■ Trecho selecionado
"""

A advocacia preventiva, como fonte de consulta para tomada de negócios por parte de empresas e pessoas físicas, é de suma importância, em face das complexidades dos negócios e escassez de tempo, para minorar riscos e maximizar riquezas. No contexto econômico, os direitos reais de garantia ganharam importância na circulação de riqueza, pois contribuíram para a humanização na cobrança das dívidas, estabelecendo garantias que permitem ao credor buscar, diretamente no patrimônio do devedor dado em garantia por meio do penhor, da hipoteca, da anticrese, ou mesmo a alienação fiduciária, a satisfação do seu débito.
Neste artigo, analisarmos o direito real da hipoteca, a importância do seu registro, características, e implicações no âmbito da proteção do bem de família e na esfera do direito intertemporal, quanto ao prazo de perempção.
Mas, o que é hipoteca?
O professor Humberto Theodoro Junior [1] define hipoteca como um:
“Direito real acessório que adere a um direito, geralmente pessoal ou de crédito, de sorte que o respectivo titular conta, após o gravame hipotecário com duas pretensões: uma pessoal, que é a de exigir o cumprimento da dívida por parte do devedor; outra real, que é a de excutir a garantia hipotecária, caso não se dê o adimplemento da dívida”
(…) No plano do direito real, da hipoteca nasce para o credor o direito de, não cumprida voluntariamente a obrigação pelo devedor, após o seu vencimento, vender forçadamente o bem dado em garantia, apurar o preço e se pagar com preferência em relação a todos os demais credores ao devedor comum”
Consiste especificamente em destinar um bem imóvel para a garantia de uma dívida.

"""

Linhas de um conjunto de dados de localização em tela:
"""

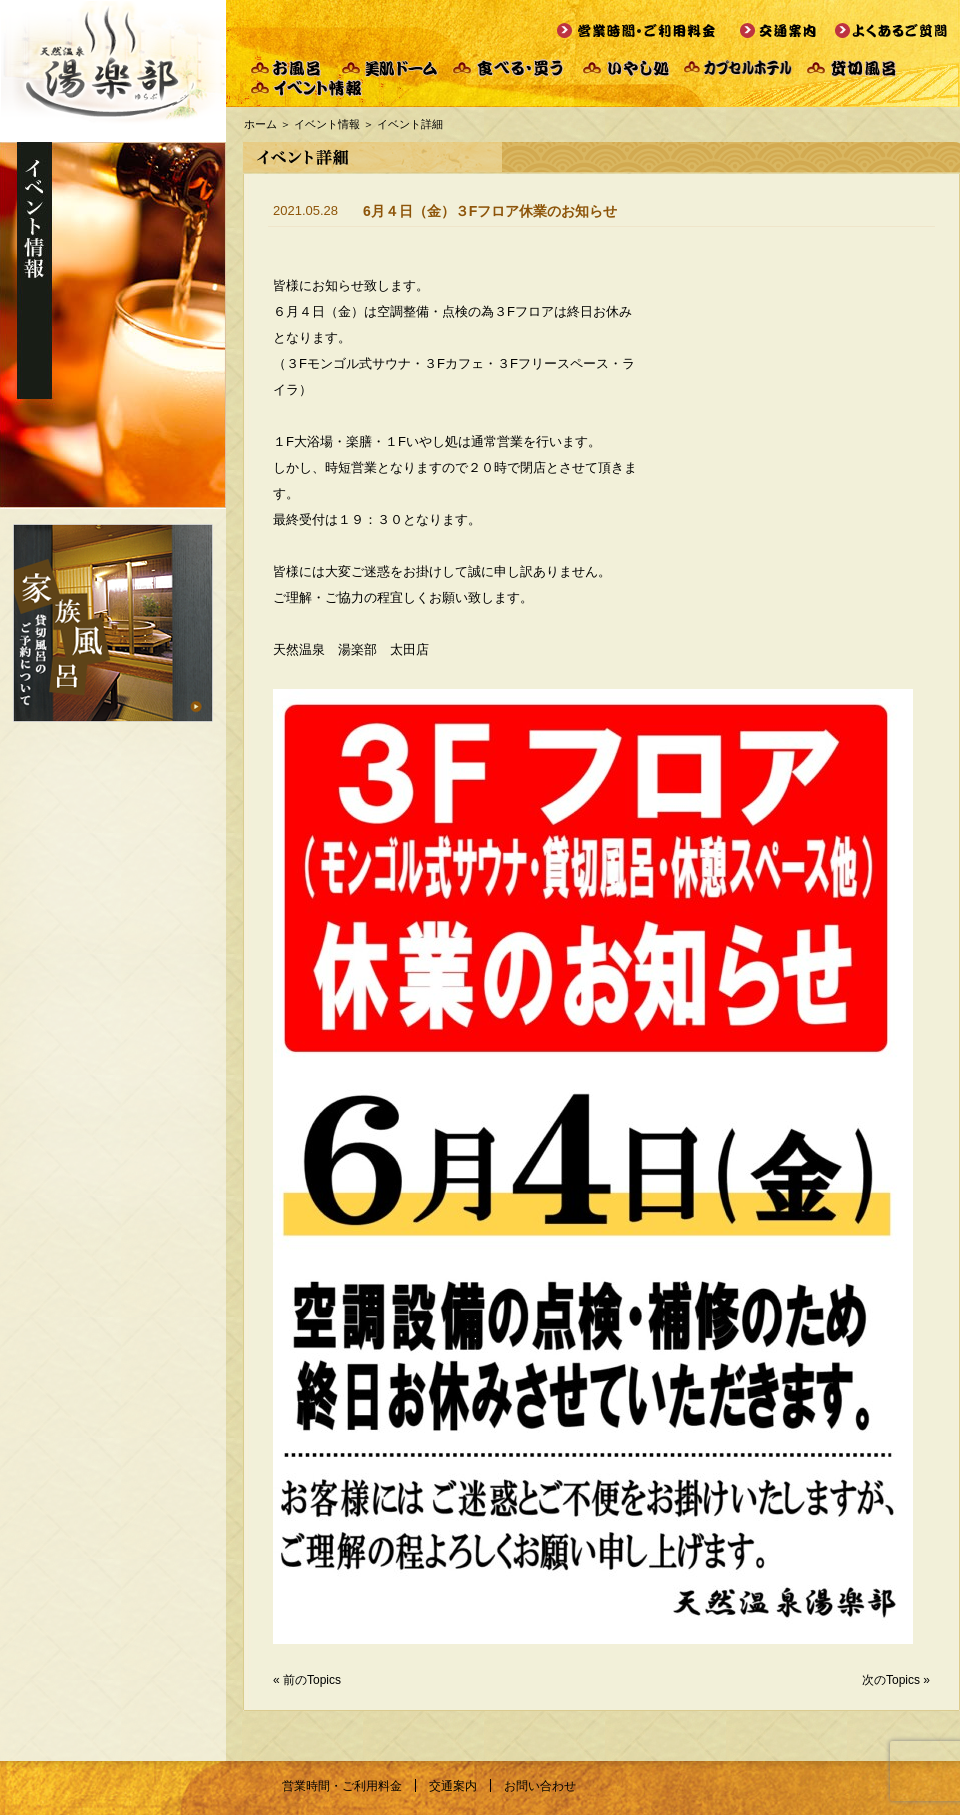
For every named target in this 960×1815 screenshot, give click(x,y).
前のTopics (312, 1680)
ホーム (260, 124)
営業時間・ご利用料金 (342, 1786)
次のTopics (891, 1680)
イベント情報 (327, 124)
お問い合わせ (540, 1786)
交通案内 (453, 1786)
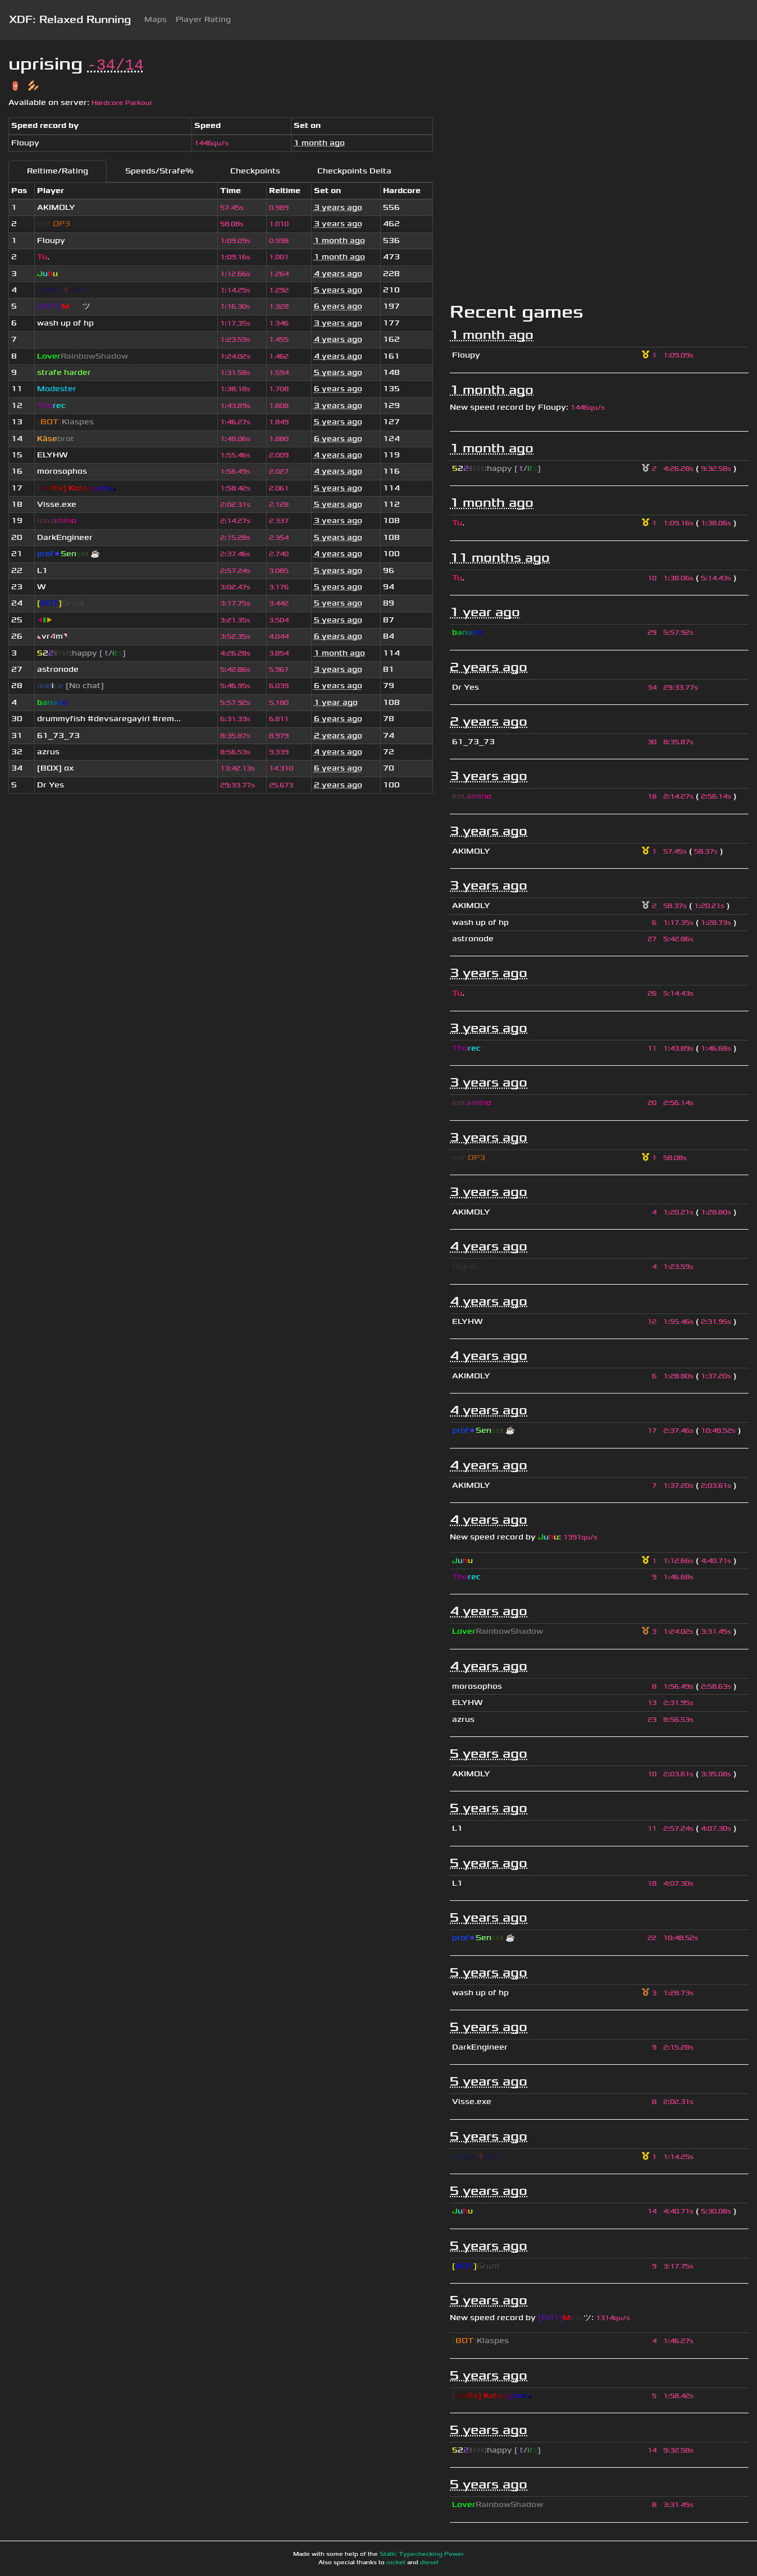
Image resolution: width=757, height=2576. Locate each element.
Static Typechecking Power (422, 2554)
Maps (155, 19)
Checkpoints (255, 171)
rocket (395, 2562)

"""

■ Objetivo do exercício
Transcreva do texto sobre hipoteca a passagem que começa nas palavras "(…) No plano" e termina logo depois de "de uma dívida.".

■ Resultado do exercício
(…) No plano do direito real, da hipoteca nasce para o credor o direito de, não cumprida voluntariamente a obrigação pelo devedor, após o seu vencimento, vender forçadamente o bem dado em garantia, apurar o preço e se pagar com preferência em relação a todos os demais credores ao devedor comum”
Consiste especificamente em destinar um bem imóvel para a garantia de uma dívida.